§ **WHAT TO WORK ON**
Give back exactly the lines from the "1568x641 pixels. At" line to the final line of the records, and only those, minus any pictures.

(Dataset entries)
┄┄┄┄┄┄
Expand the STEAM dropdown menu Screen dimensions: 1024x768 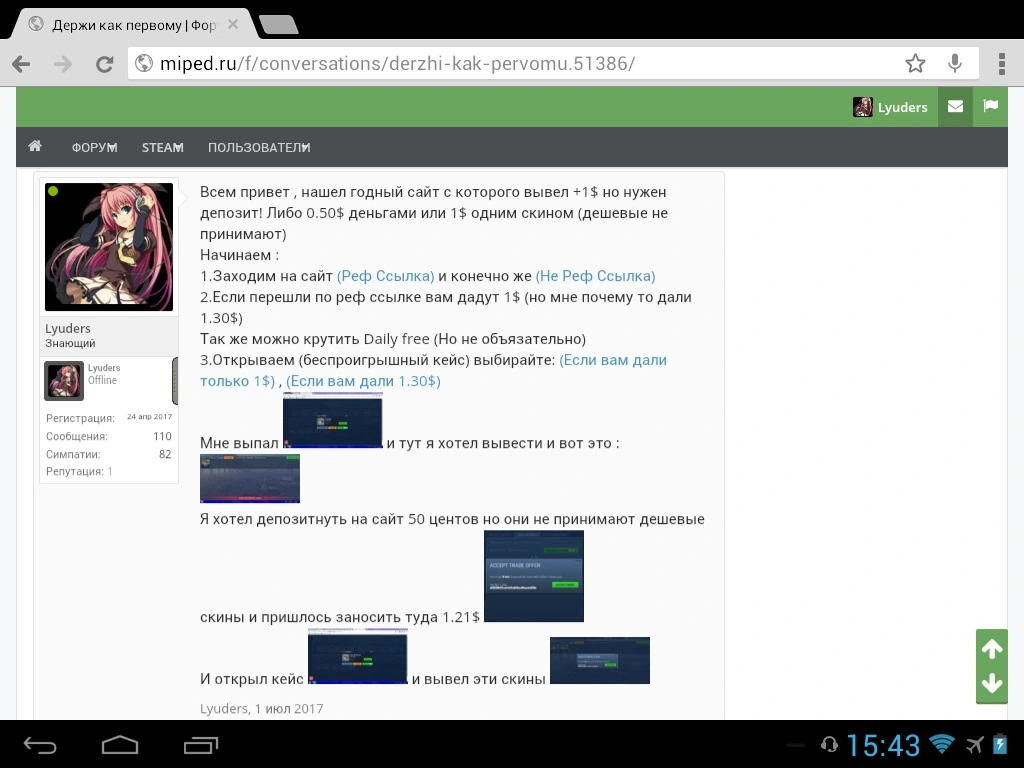[x=163, y=148]
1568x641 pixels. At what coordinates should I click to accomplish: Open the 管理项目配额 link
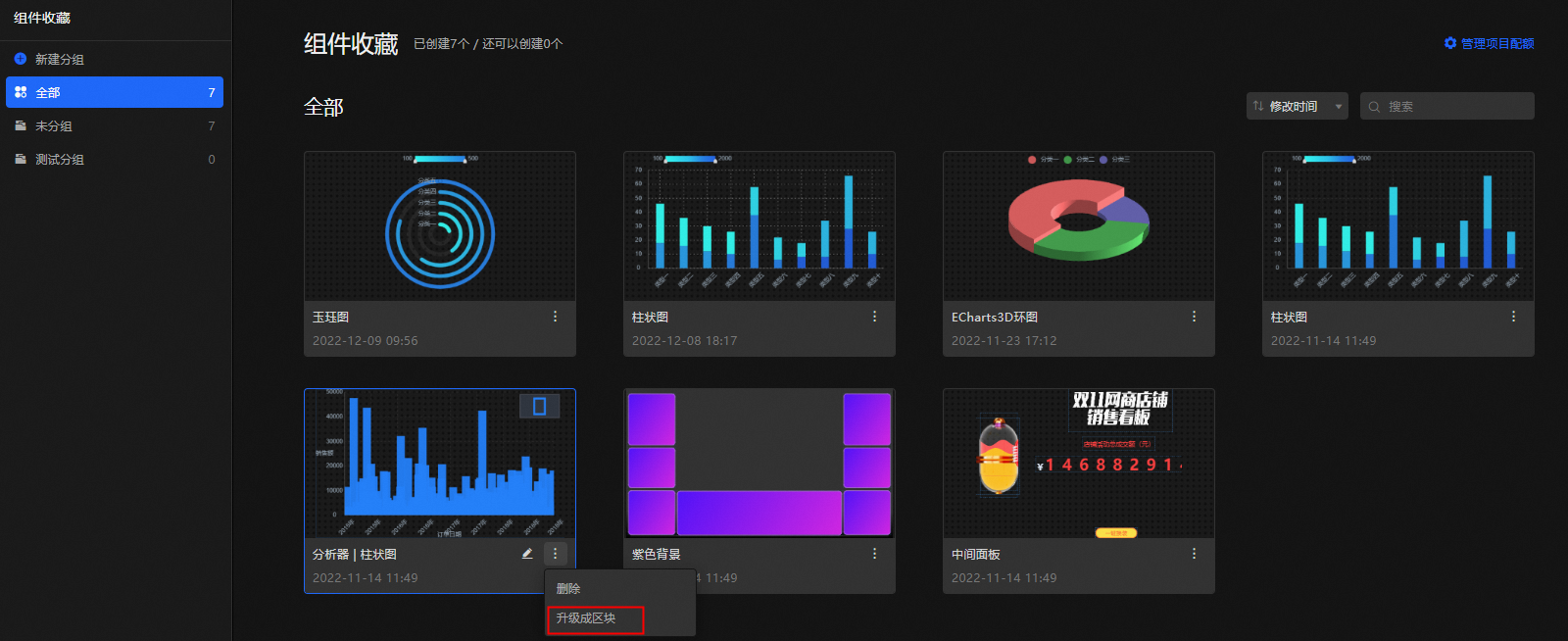tap(1497, 43)
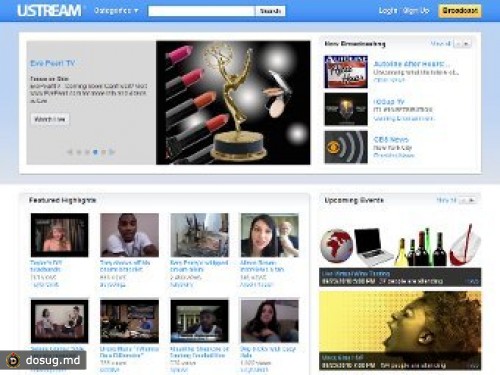Go to next carousel slide arrow
The height and width of the screenshot is (375, 500).
click(x=112, y=152)
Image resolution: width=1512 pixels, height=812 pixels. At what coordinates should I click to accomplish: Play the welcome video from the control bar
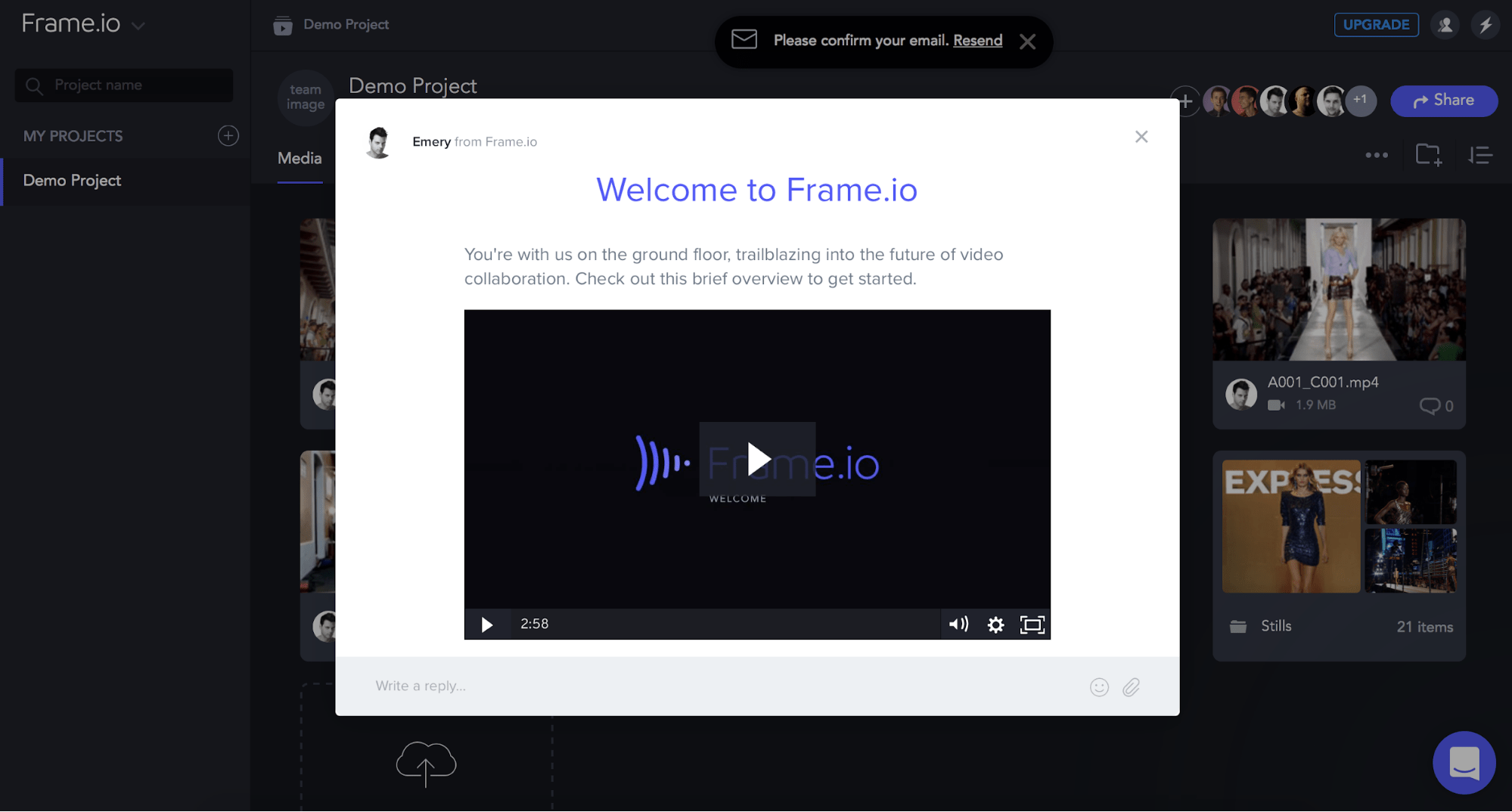487,624

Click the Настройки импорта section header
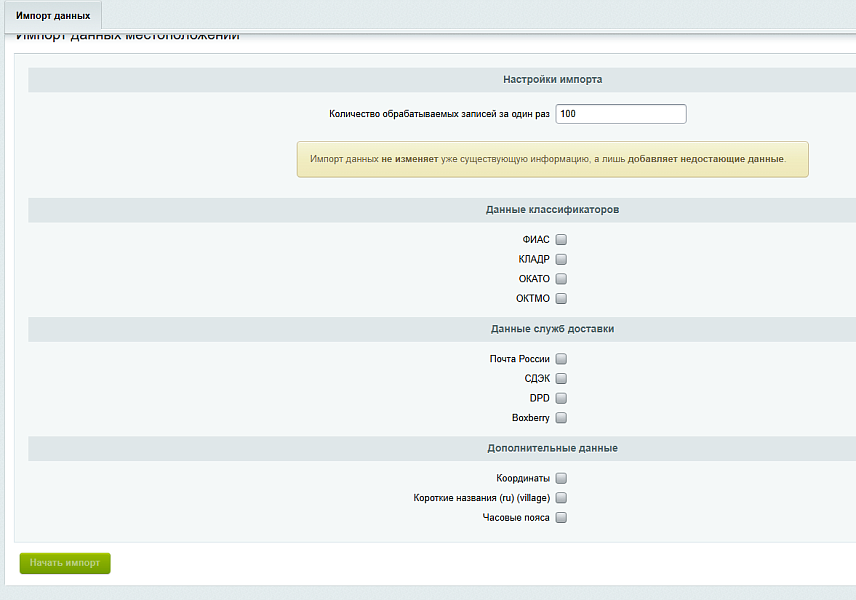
┄┄┄┄┄┄
§ **THE COMPLETED TASK**
1568x641 pixels. At what coordinates should I click to accomplish: Open the 管理项目配额 link
tap(1497, 43)
Go to next carousel slide arrow
The height and width of the screenshot is (375, 500).
click(x=112, y=152)
Image resolution: width=1512 pixels, height=812 pixels. At what coordinates should I click to accomplish: Play the welcome video from the control bar
487,624

Click the Настройки импорта section header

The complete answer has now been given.